Instructions for the task: Please copy all of the material below word for word, and leave the pictures out of your copy.

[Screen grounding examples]
◆ ◆ ◆ ◆ ◆ ◆ ◆
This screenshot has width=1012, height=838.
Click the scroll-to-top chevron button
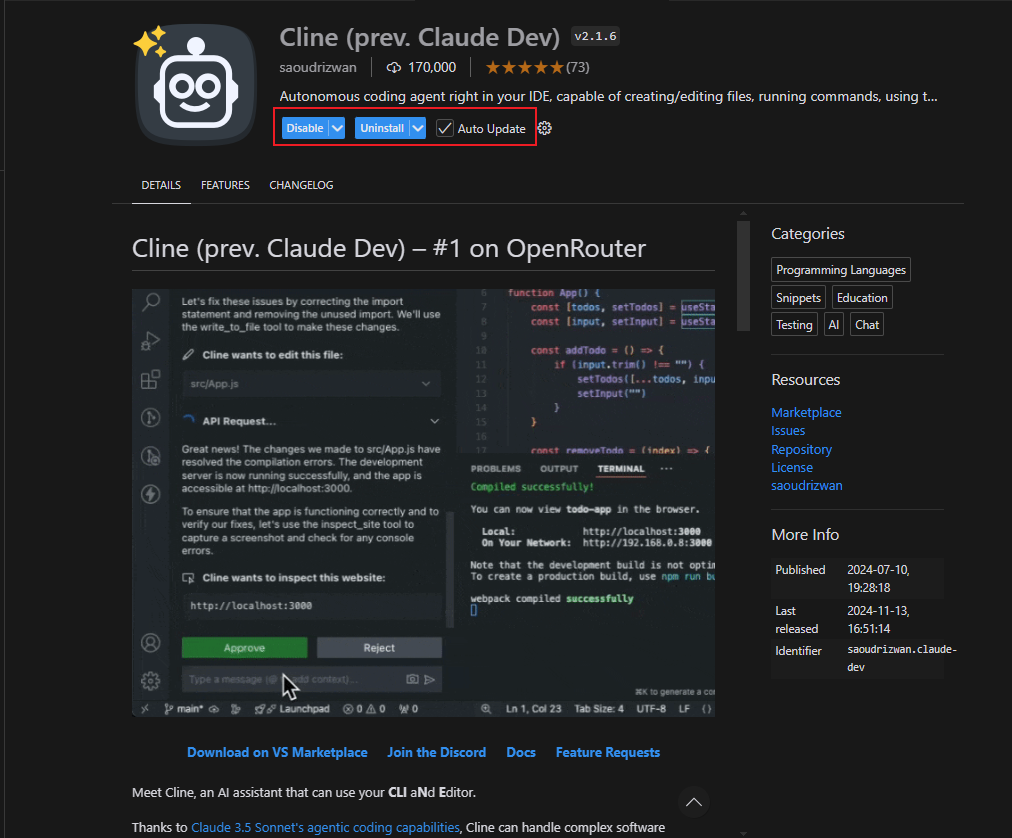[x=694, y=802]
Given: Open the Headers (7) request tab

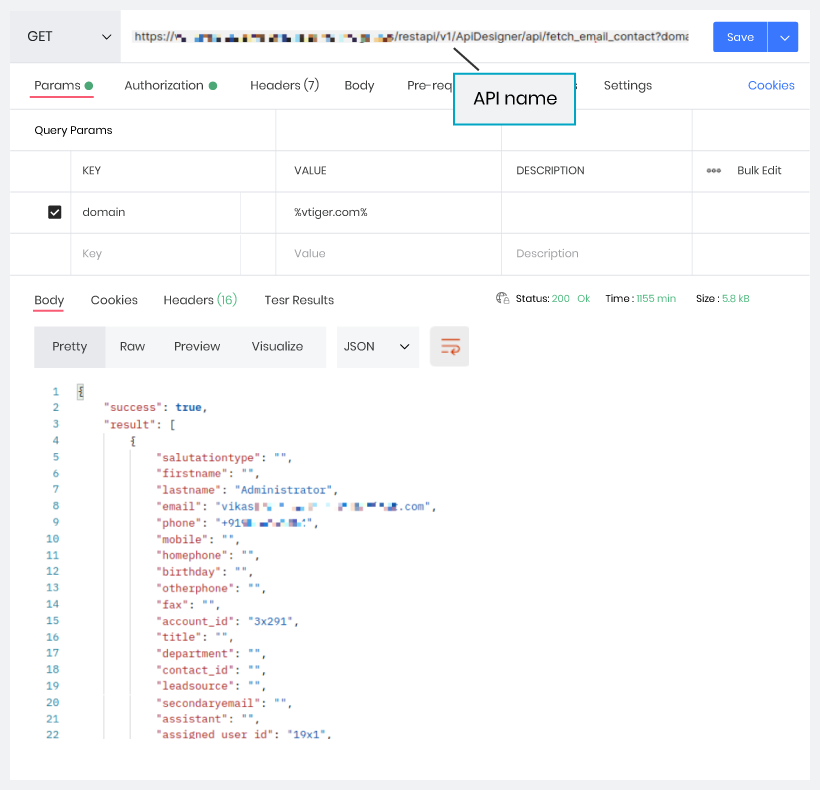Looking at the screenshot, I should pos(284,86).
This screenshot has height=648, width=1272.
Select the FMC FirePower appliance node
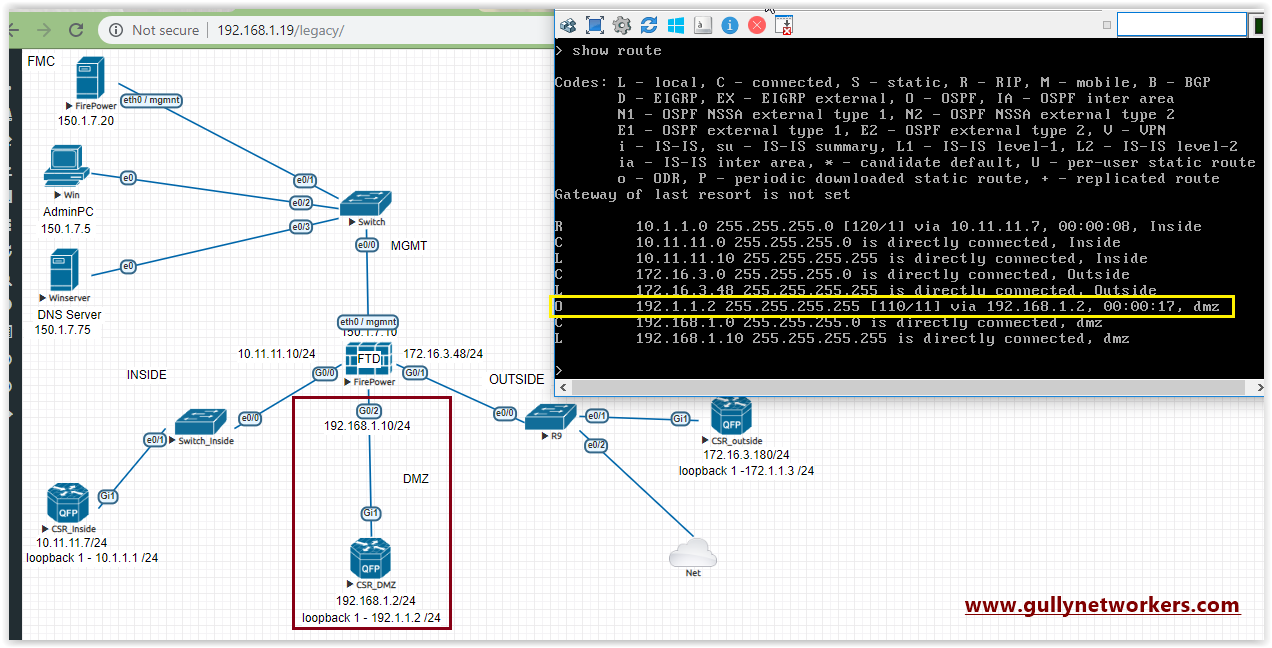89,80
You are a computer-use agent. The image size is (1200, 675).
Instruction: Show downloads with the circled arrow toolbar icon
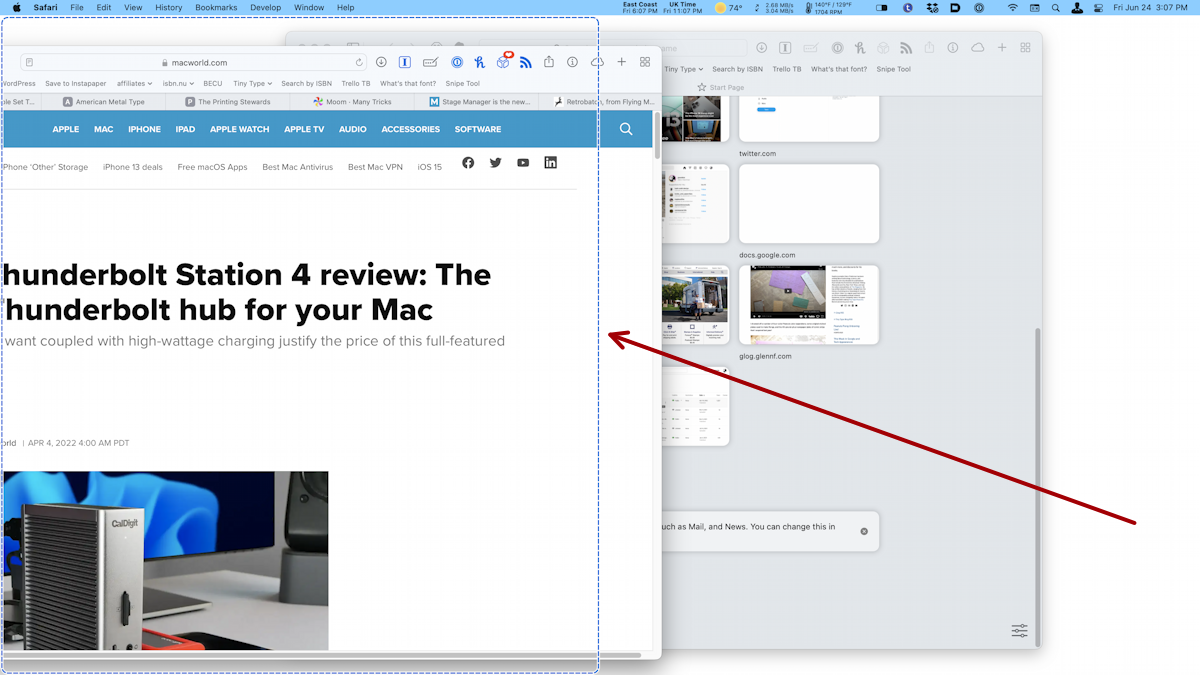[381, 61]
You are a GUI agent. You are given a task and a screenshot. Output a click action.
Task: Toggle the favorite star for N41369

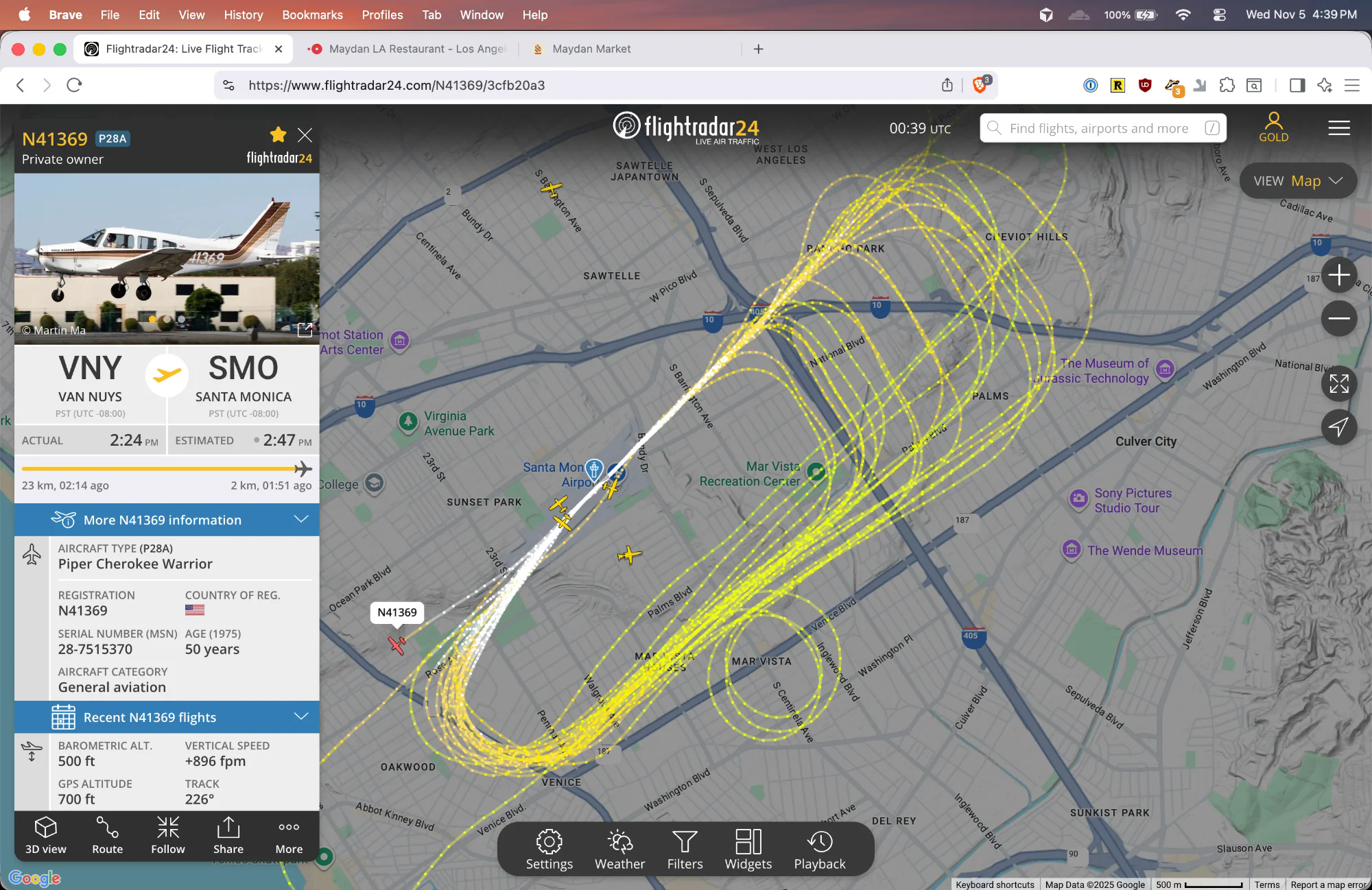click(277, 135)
◆ ◆ ◆ ◆ ◆ ◆ ◆
Task result:
This screenshot has width=1012, height=838.
Click the scroll-to-top chevron button
[x=694, y=802]
Given: Open the Headers (7) request tab

Looking at the screenshot, I should pos(284,86).
This screenshot has height=648, width=1272.
Select the FMC FirePower appliance node
89,80
You are a computer-use agent. The image size is (1200, 675).
Instruction: Show downloads with the circled arrow toolbar icon
[381, 61]
You are a GUI agent. You are given a task and a screenshot. Output a click action.
Task: Toggle the favorite star for N41369

click(277, 135)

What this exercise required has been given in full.